You cough, “Maybe a little.”

“Well take a seat then! Take a seat!”

The CRT flickers as you take the offered chair. Gamgee gives it a quick thwack. It clears up, and you give it a look:

Emacs on a CRT...

“What’s with the all-caps variable names?”

“Huh? Oh that, well, you see, I used to love Common Lisp, and, well, the reader was always case converting, so….”

“Wow, Common Lisp, eh? I guess, that explains the Emacs….”

“Alright kid, so we’ve got the watermelon data in…you know the experiment, right? No? Well, we were testing out some new fertilizer on our melons. As you can see, we did a couple of different experiments. Each experiment has two groups. The Control group used the standard husbandry procedures, and the Treatment group got our new fertilization strategy. Got it? Alright then, we’ll leave the plotting to you. See you in an hour or so.”

Stomach growling, you shoot a sideways glance at the fridge. Soups and sandwiches will just have to wait.

First things first, you get rid of all those upcased variable names. A few quick Emacs macros and you’re in business:

> experiments <- list(
  A = list(
    C1 = list(
      group = "Control",
      weight = 10
    ),
    C2 = list(
      group = "Control",
      weight = 8      
    ),
    T1 = list(
      group = "Treatment",
      weight = 15     
    ),
    T2 = list(
      group = "Treatment",
      weight = 14
    )
  ),
  B = list(
    C1 = list(
      group = "Control",
      weight = 8
    ),
    C2 = list(
      group = "Control",
      weight = 7
    ),
    T1 = list(
      group = "Treatment",
      weight = 15.2
    ),
    T2 = list(
      group = "Treatment",
      weight = 16
    )
  ),
  C = list(
    C1 = list(
      group = "Control",
      weight = 8.5
    ),
    C2 = list(
      group = "Control",
      weight = 9
    ),
    T1 = list(
      group = "Treatment",
      weight = 13.6
    ),
    T2 = list(
      group = "Treatment",
      weight = 15.2
    )
  )
)

Being a lover of all things Tidy, you think, “Wow! lists are okay, but I really prefer tibbles….it’s soo easy to plot them with ggplot!” You remember someone mentioning a function to convert untidy things to tibbles. What was that again? Oh yeah, as_tibble. Well, why not give it a try? You decide to take it step-by-step so you pull out the first experiment and work with that to start.

> library(tidyverse)

> experiment_a <- experiments$A
> experiment_a %>% as_tibble

# A tibble: 2 x 4
  C1        C2        T1        T2       
  <list>    <list>    <list>    <list>   
1 <chr [1]> <chr [1]> <chr [1]> <chr [1]>
2 <dbl [1]> <dbl [1]> <dbl [1]> <dbl [1]>

Hmm, that’s not quite what you want–it looks like there is a column for each list. You seem to remember a function for applying other functions to elements of vectors. Ah yes, it’s called map from the purrr package. But wait, you think, I have lists not vectors, and the title of the help page is clear:

Apply a function to each element of a vector

It turns out that lists are just vectors. (Try running list() %>% is.vector.) Oh and look at that, there are special versions of map called map_dfr and map_dfc which return data frames by row-binding and column-binding respectively.

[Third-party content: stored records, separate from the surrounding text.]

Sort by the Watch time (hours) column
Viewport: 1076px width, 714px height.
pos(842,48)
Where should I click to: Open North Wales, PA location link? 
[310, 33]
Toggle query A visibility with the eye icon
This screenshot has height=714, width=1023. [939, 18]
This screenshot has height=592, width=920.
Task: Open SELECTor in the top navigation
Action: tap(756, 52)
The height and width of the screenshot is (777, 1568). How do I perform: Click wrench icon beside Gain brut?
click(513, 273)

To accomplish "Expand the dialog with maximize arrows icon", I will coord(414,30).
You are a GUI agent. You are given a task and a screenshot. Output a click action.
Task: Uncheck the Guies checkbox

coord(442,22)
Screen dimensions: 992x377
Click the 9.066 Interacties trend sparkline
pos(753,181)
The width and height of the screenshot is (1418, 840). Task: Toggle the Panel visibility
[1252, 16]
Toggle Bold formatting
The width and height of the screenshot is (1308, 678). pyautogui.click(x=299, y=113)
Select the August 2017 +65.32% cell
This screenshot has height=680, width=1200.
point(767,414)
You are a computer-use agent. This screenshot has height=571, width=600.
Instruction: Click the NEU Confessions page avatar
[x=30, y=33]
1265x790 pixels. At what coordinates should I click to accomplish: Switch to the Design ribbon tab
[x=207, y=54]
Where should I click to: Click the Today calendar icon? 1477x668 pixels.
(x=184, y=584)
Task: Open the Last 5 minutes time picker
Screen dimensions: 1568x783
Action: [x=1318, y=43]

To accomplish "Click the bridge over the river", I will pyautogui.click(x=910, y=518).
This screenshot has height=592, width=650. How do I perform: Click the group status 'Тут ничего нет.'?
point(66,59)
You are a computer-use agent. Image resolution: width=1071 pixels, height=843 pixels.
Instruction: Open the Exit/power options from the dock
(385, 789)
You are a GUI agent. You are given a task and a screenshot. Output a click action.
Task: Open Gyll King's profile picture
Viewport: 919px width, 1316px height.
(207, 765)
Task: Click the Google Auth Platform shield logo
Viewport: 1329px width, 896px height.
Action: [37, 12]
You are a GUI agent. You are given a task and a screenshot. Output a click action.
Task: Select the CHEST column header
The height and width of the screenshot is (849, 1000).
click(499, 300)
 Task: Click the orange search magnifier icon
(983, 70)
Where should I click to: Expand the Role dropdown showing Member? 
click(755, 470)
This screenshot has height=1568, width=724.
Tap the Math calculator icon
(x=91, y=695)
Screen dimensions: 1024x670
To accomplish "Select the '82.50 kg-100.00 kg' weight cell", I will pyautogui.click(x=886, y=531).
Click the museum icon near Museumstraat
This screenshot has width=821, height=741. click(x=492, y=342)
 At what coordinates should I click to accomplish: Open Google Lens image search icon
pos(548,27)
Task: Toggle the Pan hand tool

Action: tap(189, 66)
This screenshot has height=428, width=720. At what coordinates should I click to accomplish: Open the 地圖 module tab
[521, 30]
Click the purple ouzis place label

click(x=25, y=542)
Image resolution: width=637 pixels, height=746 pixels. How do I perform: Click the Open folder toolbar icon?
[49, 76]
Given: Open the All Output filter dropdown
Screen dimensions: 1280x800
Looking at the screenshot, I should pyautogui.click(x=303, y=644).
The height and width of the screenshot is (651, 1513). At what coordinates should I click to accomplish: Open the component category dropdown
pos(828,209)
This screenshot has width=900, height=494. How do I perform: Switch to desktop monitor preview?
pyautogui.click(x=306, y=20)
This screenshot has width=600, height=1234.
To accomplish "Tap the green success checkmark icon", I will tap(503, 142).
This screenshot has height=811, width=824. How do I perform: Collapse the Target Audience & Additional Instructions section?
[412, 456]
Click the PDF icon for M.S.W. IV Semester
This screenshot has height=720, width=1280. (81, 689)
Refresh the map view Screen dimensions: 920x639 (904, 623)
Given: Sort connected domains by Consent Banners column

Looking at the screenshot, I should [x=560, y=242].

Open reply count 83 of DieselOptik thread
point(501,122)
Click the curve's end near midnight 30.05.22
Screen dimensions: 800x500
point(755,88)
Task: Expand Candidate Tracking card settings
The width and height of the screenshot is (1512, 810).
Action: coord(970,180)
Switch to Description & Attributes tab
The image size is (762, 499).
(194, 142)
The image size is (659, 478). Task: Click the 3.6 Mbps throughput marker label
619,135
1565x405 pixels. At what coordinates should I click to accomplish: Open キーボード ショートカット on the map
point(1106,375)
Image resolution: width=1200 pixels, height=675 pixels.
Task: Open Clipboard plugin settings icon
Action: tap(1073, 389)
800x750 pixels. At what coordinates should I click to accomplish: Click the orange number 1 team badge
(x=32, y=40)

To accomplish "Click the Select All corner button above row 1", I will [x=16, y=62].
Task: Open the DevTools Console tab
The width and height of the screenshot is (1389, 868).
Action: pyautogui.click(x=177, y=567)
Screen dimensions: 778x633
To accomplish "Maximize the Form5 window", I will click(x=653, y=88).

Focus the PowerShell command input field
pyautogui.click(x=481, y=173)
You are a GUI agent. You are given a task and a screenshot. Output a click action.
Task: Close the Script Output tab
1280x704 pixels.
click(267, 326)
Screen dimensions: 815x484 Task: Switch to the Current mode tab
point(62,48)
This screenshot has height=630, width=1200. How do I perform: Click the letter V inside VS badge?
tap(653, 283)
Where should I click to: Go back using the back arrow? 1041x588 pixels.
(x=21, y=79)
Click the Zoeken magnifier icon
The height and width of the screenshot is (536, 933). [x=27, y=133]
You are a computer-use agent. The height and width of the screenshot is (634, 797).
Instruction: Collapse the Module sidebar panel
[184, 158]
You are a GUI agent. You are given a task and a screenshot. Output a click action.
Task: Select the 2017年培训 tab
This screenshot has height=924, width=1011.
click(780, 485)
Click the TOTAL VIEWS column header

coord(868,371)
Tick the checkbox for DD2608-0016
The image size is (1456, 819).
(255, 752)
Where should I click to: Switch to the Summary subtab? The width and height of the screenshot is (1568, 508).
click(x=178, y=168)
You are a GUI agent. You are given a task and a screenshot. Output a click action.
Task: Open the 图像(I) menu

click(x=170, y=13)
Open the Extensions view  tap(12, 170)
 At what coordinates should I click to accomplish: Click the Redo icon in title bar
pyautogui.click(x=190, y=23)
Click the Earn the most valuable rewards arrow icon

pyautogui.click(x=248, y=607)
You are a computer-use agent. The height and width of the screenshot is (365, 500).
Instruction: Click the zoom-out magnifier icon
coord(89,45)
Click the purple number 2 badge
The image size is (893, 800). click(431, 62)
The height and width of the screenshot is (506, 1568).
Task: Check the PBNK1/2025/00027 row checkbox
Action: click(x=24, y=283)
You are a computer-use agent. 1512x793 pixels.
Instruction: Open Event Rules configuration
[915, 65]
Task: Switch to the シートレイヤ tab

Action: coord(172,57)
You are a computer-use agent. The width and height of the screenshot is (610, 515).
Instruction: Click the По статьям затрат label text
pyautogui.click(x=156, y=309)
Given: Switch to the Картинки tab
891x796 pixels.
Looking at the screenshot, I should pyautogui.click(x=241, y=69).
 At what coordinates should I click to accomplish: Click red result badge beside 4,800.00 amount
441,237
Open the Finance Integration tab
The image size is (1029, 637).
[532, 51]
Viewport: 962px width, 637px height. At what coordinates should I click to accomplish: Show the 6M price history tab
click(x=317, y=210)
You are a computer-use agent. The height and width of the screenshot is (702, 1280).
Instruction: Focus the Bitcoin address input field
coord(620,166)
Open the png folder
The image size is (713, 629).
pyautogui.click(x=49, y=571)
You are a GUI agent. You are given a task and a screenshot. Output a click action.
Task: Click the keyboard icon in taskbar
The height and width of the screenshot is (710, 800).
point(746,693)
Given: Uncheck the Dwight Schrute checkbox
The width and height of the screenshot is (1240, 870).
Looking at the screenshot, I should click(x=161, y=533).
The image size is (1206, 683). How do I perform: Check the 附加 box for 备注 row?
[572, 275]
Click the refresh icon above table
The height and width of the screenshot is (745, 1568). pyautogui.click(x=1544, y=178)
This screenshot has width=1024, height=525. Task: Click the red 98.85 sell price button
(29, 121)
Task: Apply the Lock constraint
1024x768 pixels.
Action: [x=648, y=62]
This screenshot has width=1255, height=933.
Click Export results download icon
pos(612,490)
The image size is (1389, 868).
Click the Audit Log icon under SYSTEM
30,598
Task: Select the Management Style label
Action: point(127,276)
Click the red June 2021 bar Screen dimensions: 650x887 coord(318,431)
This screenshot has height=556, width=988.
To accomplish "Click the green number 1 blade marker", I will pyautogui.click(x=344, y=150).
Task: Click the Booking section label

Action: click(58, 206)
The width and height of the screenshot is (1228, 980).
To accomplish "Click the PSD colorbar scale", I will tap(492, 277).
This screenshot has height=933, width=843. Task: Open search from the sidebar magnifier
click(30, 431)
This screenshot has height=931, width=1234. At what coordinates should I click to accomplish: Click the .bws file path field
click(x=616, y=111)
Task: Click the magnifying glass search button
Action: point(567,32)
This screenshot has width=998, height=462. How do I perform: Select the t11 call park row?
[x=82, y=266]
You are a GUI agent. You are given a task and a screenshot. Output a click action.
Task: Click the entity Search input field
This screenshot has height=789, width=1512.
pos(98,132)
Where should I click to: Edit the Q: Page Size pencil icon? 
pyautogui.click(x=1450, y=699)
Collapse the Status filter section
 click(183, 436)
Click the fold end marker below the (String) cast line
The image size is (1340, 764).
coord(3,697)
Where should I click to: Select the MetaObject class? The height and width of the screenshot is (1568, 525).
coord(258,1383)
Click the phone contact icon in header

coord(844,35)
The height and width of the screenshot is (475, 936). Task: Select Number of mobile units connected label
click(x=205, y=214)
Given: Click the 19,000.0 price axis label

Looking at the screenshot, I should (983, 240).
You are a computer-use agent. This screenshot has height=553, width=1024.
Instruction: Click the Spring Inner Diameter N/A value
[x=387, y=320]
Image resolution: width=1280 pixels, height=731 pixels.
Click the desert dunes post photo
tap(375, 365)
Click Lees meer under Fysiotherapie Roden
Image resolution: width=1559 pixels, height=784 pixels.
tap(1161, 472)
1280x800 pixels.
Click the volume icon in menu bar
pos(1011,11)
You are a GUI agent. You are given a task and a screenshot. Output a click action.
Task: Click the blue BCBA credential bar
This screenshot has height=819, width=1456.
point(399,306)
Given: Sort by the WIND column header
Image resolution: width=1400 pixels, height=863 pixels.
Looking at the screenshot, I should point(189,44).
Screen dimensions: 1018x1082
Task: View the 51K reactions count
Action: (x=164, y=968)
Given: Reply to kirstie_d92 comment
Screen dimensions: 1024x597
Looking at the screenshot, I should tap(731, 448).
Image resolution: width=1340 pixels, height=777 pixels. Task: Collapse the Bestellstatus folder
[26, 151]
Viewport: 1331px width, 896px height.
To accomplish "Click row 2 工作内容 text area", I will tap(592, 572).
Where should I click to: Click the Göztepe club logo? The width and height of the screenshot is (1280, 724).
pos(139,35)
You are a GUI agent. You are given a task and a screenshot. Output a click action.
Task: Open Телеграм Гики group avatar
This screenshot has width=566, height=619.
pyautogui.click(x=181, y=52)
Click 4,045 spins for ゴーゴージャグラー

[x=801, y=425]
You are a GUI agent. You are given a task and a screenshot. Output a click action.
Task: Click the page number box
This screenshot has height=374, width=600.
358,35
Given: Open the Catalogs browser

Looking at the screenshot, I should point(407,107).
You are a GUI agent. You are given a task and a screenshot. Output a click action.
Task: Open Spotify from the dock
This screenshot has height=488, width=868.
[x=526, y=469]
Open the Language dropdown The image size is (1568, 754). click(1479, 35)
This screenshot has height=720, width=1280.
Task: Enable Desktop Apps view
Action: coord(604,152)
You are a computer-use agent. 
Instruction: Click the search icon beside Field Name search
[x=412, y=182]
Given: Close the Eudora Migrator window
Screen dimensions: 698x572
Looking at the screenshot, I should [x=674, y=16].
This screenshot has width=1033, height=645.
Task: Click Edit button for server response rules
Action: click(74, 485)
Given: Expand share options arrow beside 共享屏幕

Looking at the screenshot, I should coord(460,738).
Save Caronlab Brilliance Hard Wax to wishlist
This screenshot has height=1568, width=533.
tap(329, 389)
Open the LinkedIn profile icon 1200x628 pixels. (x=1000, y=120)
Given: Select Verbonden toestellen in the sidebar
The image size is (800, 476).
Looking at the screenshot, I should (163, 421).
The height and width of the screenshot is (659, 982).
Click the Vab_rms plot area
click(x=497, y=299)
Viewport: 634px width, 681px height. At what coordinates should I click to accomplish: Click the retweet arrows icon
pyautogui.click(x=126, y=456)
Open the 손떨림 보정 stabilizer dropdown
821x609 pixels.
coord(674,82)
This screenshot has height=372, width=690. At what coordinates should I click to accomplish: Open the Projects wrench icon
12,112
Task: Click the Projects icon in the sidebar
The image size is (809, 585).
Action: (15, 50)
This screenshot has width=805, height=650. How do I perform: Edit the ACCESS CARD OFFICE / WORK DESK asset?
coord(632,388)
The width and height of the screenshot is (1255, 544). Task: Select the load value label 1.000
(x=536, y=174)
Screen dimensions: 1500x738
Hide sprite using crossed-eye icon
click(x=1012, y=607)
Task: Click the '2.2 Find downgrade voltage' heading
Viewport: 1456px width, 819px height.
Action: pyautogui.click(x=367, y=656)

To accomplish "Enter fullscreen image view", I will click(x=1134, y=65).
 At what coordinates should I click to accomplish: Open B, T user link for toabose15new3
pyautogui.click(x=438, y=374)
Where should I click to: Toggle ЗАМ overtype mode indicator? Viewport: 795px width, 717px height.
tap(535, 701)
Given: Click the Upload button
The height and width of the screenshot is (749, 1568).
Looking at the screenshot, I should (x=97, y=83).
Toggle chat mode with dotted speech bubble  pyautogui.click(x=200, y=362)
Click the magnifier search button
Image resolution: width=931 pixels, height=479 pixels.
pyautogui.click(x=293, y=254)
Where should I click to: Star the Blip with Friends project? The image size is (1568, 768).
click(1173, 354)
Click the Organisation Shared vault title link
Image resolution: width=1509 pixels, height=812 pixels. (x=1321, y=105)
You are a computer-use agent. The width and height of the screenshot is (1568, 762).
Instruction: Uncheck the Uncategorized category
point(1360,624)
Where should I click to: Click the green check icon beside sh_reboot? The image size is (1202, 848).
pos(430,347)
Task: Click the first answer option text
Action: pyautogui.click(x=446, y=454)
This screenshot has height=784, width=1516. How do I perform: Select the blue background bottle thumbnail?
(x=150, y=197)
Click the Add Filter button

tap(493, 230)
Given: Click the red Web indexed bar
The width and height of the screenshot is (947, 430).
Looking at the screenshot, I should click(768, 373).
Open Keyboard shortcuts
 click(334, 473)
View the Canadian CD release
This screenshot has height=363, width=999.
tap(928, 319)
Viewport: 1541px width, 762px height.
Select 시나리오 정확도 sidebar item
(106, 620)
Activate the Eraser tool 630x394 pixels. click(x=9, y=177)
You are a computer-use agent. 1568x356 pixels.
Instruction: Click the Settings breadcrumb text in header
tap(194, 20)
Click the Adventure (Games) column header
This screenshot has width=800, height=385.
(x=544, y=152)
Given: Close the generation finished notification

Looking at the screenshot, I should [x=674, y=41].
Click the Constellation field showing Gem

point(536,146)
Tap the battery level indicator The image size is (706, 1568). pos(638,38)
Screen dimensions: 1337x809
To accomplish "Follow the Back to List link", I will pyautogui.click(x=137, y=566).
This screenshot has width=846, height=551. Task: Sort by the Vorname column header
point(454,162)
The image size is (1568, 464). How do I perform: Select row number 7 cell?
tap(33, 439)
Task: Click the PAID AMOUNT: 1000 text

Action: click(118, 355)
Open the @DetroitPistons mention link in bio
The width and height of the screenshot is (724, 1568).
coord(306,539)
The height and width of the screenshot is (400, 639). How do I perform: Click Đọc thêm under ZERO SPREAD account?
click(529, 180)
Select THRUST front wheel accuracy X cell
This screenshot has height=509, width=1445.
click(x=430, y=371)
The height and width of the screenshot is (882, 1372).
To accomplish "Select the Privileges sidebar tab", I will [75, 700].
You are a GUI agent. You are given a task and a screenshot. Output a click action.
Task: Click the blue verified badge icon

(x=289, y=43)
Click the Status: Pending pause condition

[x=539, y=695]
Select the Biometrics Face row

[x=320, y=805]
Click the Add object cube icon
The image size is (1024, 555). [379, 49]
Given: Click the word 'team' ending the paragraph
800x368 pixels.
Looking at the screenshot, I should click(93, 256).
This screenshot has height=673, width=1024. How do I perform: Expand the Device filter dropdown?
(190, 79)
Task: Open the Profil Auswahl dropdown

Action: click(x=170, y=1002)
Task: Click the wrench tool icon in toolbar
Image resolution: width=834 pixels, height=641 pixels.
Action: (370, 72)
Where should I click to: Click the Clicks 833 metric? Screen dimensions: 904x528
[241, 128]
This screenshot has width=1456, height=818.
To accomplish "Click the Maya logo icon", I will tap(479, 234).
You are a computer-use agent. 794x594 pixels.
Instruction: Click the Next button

In general, map returns a vector the same length as its first argument (e.g., map returns a list, map_int returns an integer vector, and map_dfr returns a data frame by row binding.) Since you want each of the nested lists to be a row in your data frame, you’ll need map_dfr. But what kind of function to you need to apply to each of the lists? It turns out that you need a function that returns its argument as is, somthing like function(l) l. You give that a try.

> experiment_a %>% map_dfr(function(l) l)

# A tibble: 4 x 2
  group     weight
  <chr>      <dbl>
1 Control       10
2 Control        8
3 Treatment     15
4 Treatment     14

Hey that worked! But writing that whole function(l) l seems kind of unnecessary, so you wonder if there is a better way. The help page for map mentions that you can write anonymous functions with formulas (e.g., ~ .x + 2, would be converted to function(x) x + 2). Given your love of syntax sugar, you give it a shot.

> experiment_a %>% map_dfr(~ .x)

# A tibble: 4 x 2
  group     weight
  <chr>      <dbl>
1 Control       10
2 Control        8
3 Treatment     15
4 Treatment     14

Now, you could write ~ . since it is just a single argument function, but Hadley says you should avoid this. The ~ .x thing looks kind of cool, but it is definitely a little obscure for someone who isn’t too familiar with the Tidyverse.

Just then, you remember that base R has a function called identity, which returns its argument as is. Identity functions are much beloved by functional programmers and mathematicians alike, and Tidyverse feels pretty functional. Not to mention that it’s clearer to be explicit about what you’re doing rather than to use sweet syntax sugar. So you adjust your code once more.

> experiment_a %>% map_dfr(identity)

# A tibble: 4 x 2
  group     weight
  <chr>      <dbl>
1 Control       10
2 Control        8
3 Treatment     15
4 Treatment     14

That’s not too shabby. But wait…isn’t it kind of overkill to use map_dfr if you’re just passing in the identity funciton anyway? Back on the help page you see this:

map_dfr() and map_dfc() return data frames created by row-binding and column-binding respectively.

So if you’re only passing in the identity function to map_dfr, then really you’re just exploiting map_dfr for its ability to make data frames (or tibbles!) through row-binding. In that case, couldn’t you just use bind_rows directly?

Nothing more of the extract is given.